President Donald Trump’s open admission yesterday that he’s sabotaging the Postal Service to improve his election prospects crystallizes a much larger dynamic: He’s waging an unprecedented campaign to weaponize virtually every component of the federal government to partisan advantage.

Trump is systematically enlisting agencies, including the Postal Service, Census Bureau, Department of Justice, and Department of Homeland Security, that traditionally have been considered at least somewhat insulated from political machinations to reward his allies and punish those he considers his enemies.

He is razing barriers between his personal and political interests and the core operations of the federal government to an extent that no president has previously attempted, a wide range of public-administration experts have told me.

“There’s always been temptation … but no president in modern times has taken action so explicitly and obviously—or transparently—to influence and actually direct these agencies to favor the party in power,” Paul Light, a public-service professor at New York University, told me. “None. None.”

Presidents have always put their stamp on the federal government. It’s common for regulatory agencies, for instance, to dramatically shift direction in their attitude toward Big Business when partisan control of the White House changes.

And presidents have always rewarded their political supporters, at times causing scandals because of questionable Cabinet appointments or procurement decisions.

But no matter which individuals were appointed to lead them, some agencies have always been considered more protected from politics. It’s those barriers that Trump, with the tacit support of congressional Republicans, is steadily dismantling.

Presidents have used the Postal Service to reward loyalists with jobs since the country’s earliest history. But they didn’t expect what Trump does from the agency.

“The whole spoils system goes back to having supporters who were appointed as postmasters,” says Kedric Payne, the general counsel of the nonpartisan Campaign Legal Center and a former top official at the Office of Congressional Ethics. “But it wasn’t to disrupt the election.”

The result of Trump’s moves: an executive branch whose full reach and power is being conscripted to serve the president’s immediate interests.

“All of it comes from a place that whatever is in his personal interest—whether it’s financial, reputational, or political—if it benefits him, the government is merely a tool for serving himself,”

Walter Shaub, the director of the Office of Government Ethics under former President Barack Obama, told me. “He has simply crossed lines that no one would even conceive of crossing in the past.”

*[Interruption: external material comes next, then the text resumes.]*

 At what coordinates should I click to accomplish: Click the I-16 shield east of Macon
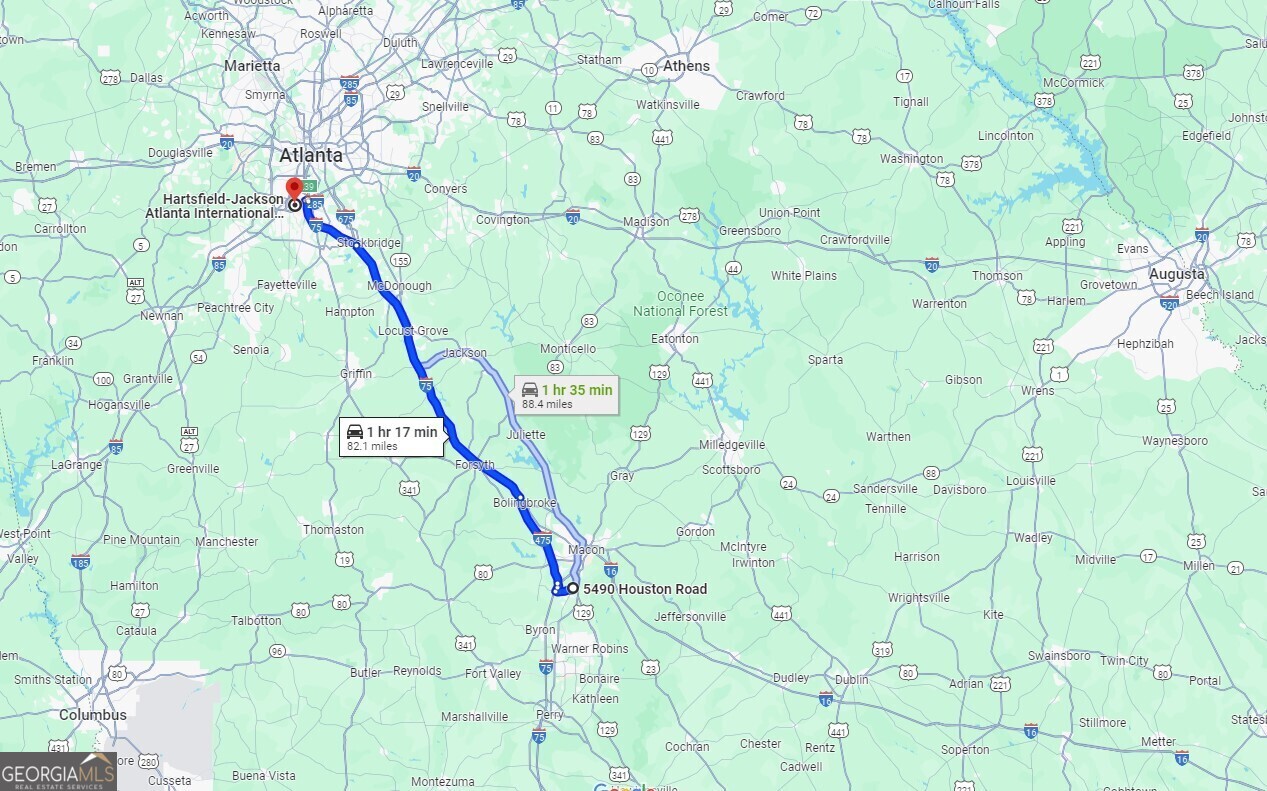click(610, 570)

His determination to harness federal power to his personal advantage links his choices throughout his presidency, including funneling federal dollars into businesses he owns and withholding military aid for Ukraine in exchange for an election favor, the actions that led to his impeachment in the House last year.

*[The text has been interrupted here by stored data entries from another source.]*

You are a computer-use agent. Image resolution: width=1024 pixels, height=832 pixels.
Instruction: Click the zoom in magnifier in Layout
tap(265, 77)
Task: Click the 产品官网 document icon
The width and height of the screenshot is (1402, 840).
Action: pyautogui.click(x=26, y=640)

Experts I spoke with said that Trump has dramatically accelerated the pace of his efforts to weaponize federal actions since his Senate acquittal, when every Republican, except Utah’s Mitt Romney, voted to dismiss the charges against him with no sanction and not even a full-scale trial to explore the evidence.

Beyond his recent efforts to impede mail delivery, Trump has:
 

Rapidly purged inspectors general across the federal government, replacing five of them within a short period, including the intelligence-community IG who forwarded to Congress the whistleblower complaint that triggered Trump’s impeachment.

Openly pressured the Justice Department to back off the prosecution of his former National Security Adviser Michael Flynn, and to request more lenient sentencing for his ally Roger Stone. Trump later commuted Stone’s sentence outright.

Deployed federal law-enforcement officials from the Department of Homeland Security to confront protesters in Portland, Oregon, and other cities over the explicit objection of governors and mayors.

Enlisted the military into his campaign against protesters, drafting Defense Secretary Mark Esper and Joint Chiefs of Staff Chairman Mark Milley to accompany him during his walk to St. John’s Church in Washington, D.C., after armed personnel forcibly cleared out peaceful protesters. The decision prompted so much concern in the military that Milley later apologized.

Taken repeated steps to manipulate the results of the decennial census in a manner that could undercount people of color and benefit the Republican Party.

he Supreme Court stopped Trump from adding a citizenship question to the census, but the administration now says it intends to exclude undocumented immigrants from the population counts used to apportion congressional seats and Electoral College votes among the states.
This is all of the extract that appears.